Exercise requirements
Start at the line holding "Image resolution: width=715". Write out that line and each one after it to the end of the data, unchanged.

Stored records
-----

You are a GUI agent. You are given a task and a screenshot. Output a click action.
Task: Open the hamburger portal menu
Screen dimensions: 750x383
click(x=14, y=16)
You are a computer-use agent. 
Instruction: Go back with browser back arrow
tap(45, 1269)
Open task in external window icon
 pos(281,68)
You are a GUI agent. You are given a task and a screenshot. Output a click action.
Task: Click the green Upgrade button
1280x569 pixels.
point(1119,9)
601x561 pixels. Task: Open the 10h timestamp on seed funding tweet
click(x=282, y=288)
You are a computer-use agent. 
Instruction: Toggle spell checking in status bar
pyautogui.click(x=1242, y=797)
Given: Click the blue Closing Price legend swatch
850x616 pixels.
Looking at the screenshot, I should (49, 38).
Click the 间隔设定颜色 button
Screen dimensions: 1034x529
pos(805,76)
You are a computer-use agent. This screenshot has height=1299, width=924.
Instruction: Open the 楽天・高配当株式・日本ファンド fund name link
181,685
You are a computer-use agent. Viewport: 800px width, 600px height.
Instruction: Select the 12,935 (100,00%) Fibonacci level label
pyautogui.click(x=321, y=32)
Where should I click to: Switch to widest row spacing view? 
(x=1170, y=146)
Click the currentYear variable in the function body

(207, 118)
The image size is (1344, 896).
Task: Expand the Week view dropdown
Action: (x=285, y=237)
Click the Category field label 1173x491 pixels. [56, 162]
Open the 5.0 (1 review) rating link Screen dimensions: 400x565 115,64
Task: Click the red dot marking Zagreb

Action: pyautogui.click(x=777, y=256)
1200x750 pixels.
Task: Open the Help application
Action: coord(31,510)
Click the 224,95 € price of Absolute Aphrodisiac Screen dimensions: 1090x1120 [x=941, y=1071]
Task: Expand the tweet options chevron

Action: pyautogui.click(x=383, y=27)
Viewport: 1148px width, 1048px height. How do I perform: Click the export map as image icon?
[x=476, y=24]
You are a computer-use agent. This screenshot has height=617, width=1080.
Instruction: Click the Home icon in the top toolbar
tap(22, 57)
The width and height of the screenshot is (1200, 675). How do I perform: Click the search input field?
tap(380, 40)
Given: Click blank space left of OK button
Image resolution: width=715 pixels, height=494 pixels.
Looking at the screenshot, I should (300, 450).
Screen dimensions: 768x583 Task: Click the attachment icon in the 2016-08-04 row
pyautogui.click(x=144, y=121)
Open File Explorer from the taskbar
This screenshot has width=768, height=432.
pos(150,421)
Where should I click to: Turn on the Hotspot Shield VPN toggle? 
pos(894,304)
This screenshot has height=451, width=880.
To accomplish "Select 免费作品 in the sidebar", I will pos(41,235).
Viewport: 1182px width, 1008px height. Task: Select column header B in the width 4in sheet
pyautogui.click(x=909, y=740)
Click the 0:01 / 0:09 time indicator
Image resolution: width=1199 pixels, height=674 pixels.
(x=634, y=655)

-----

Problem solution
Image resolution: width=715 pixels, height=494 pixels.
Looking at the screenshot, I should (300, 450).
Screen dimensions: 768x583 Task: Click the attachment icon in the 2016-08-04 row
pyautogui.click(x=144, y=121)
Open File Explorer from the taskbar
This screenshot has width=768, height=432.
pos(150,421)
Where should I click to: Turn on the Hotspot Shield VPN toggle? 
pos(894,304)
This screenshot has height=451, width=880.
To accomplish "Select 免费作品 in the sidebar", I will pos(41,235).
Viewport: 1182px width, 1008px height. Task: Select column header B in the width 4in sheet
pyautogui.click(x=909, y=740)
Click the 0:01 / 0:09 time indicator
Image resolution: width=1199 pixels, height=674 pixels.
(x=634, y=655)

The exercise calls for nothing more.